Certain cities can take time to find their identity in the modern world of business. Whether it's Manchester and its growing penchant for media companies in its expansion and regeneration of recent years, or the marketing and digital revolution that has helped Leeds to come into its own as a commercial location, cities across the country are slowly starting to carve out their own niches in the business world, and gain themselves strong identities in the process. Developing such an identity comes from a number of different factors, be it the skills and demographics available or the quality and type of office space on offer, and it is these, along with other elements, that are helping Britain's second largest city come into its own in one of the most competitive and exciting industries in the modern world.
Already a burgeoning hub for the tech industry thanks to growth over the past few years, Birmingham is starting to prove that it has the ability to continue to attract companies working in this industry for years to come, potentially becoming the UK's prime tech hub in the future.
The tech industry in the UK
Tech is one of the fastest growing industries in the UK at present. According to Tech City UK's Tech Nation 2016 report, job creation in the digital tech industry is growing as much as 32 per cent faster than any other industry in the UK, and already accounts for more than 1.56 million jobs nationwide.
In an increasingly digital world, it's hardly a surprise that tech companies are growing in size faster than any other in the UK, and it's cities, like Birmingham, that are well poised to take advantage of this as they appear to have a ready-made workforce, that can shine and position themselves at the forefront of the UK's tech hub.
Birmingham's tech industry
The potential that Birmingham has as a tech hub largely stems from the fact that it has been well positioned in recent years to make the most of the industry's growth in general. With more than 40,000 people already operating in digital jobs in Birmingham across 6,000 companies, it's clear that the city has never been far behind when it comes to embracing modern sectors.
Political leaders and the education industry alike have also been coming together to ensure that the city has the tools to realise its potential, whether it's through fantastic office spaces, the right infrastructure, or funding to incentivise companies to operate there.
For example, Innovation Birmingham, Alta Innovations and the University of Birmingham have been teaming up in recent years to provide mentoring and support that helps smaller firms to grow their tech businesses and expand, encouraging them to collaborate with, and work in, an established tech industry within the city.
The European Union has also provided funding designed to incentivise companies to take advantage of Birmingham's potential, committing £2 million to back entrepreneurs and startups in the city.

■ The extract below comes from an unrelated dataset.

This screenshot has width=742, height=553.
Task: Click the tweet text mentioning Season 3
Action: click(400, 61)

One of the biggest advantages that Birmingham has over other cities in terms of becoming a tech hub for the whole of the UK is that it has the highest proportion of younger people of any city in the UK, and this is the most likely group to be skilled and looking for tech industry roles.

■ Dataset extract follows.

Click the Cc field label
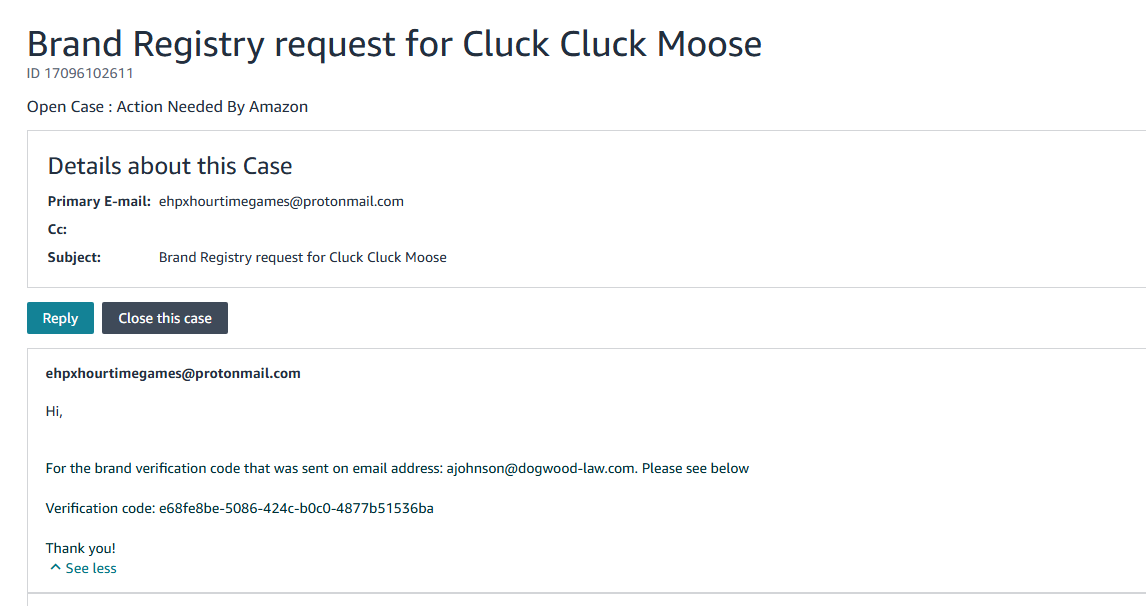(57, 229)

In the last few years, young professionals hit hard by a rising cost of living in the capital have started to move away from trendy areas such as Shoreditch in London, and Birmingham has without a doubt been the biggest beneficiary of this.

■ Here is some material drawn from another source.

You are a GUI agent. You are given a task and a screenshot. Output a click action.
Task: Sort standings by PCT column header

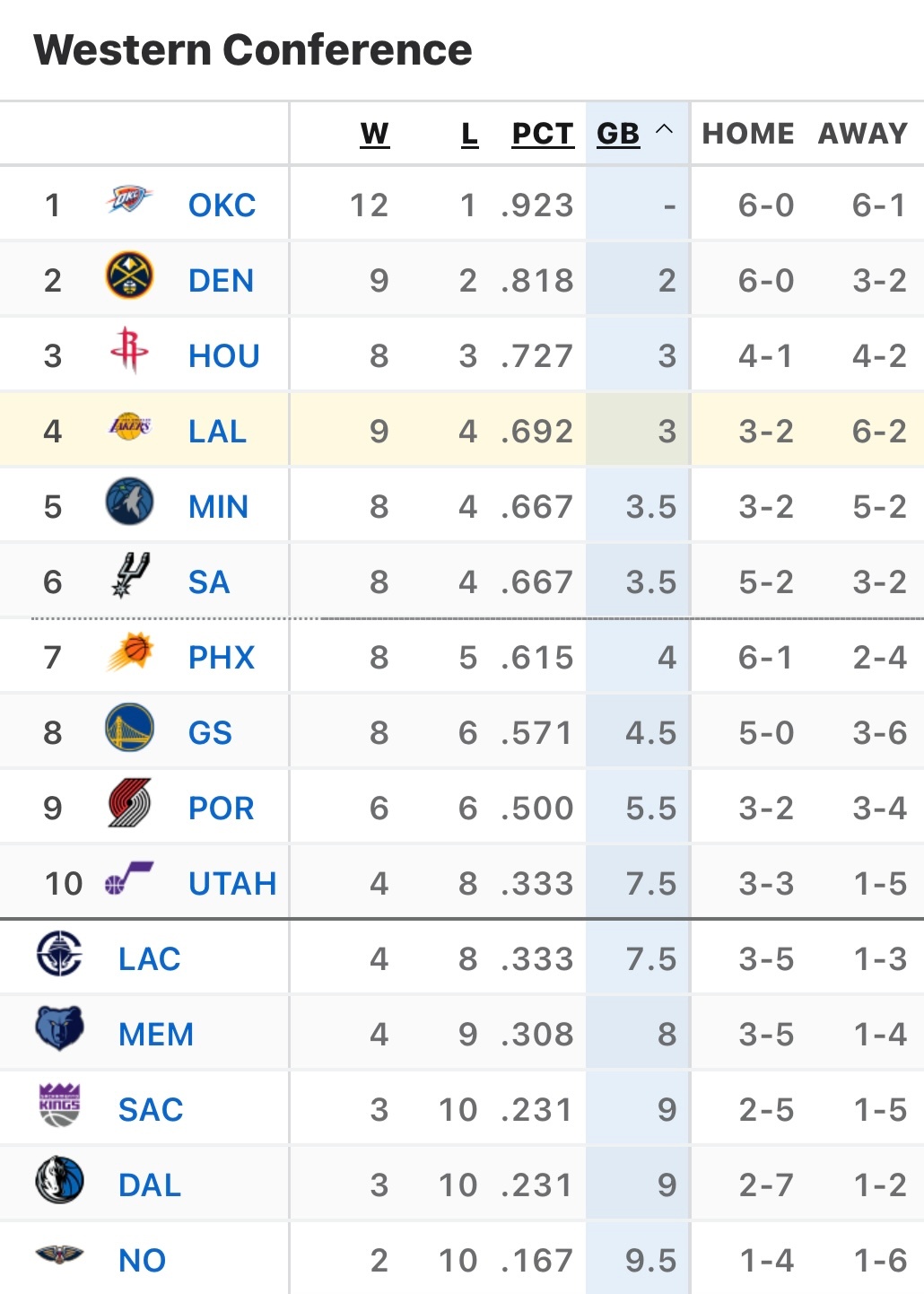543,134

According to Spicatech, 40 per cent of the population of Birmingham is now aged 25 or under, which officially makes it the youngest city in the whole of Europe. This is largely due to the fact that it boasts rents 60 per cent lower than in London, which is one of the biggest reasons for migration away from the capital.
This, along with the report from Indeed that states wages in the city go twice as far as those in London, is helping Birmingham to attract a higher number of young skilled people to live in the city, bringing with them a digital prowess and skillset that could attract more fledgling businesses than ever to set up shop and start operations in Birmingham's tech scene.
Head of Birmingham, Rob Valentine said: "It’s well documented that there are some great developments being built in Birmingham city centre which are ideal for larger, corporate businesses. We now need to make sure that we are also accommodating the need for affordable, flexible and creative workspaces, creating the right spaces for these emerging digital start-ups.
“Birmingham is a fantastic place to be, especially for young workers that are moving to the city from London. You can afford to live and enjoy yourself in this city, which is without a doubt an important consideration."
With clear backing from politicians, educators and industry experts, as well as a strong attraction for skilled youngsters and a ready-made workforce, it's clear that what has already started to take off in Birmingham could soon see it become one of the major tech hubs anywhere in the UK.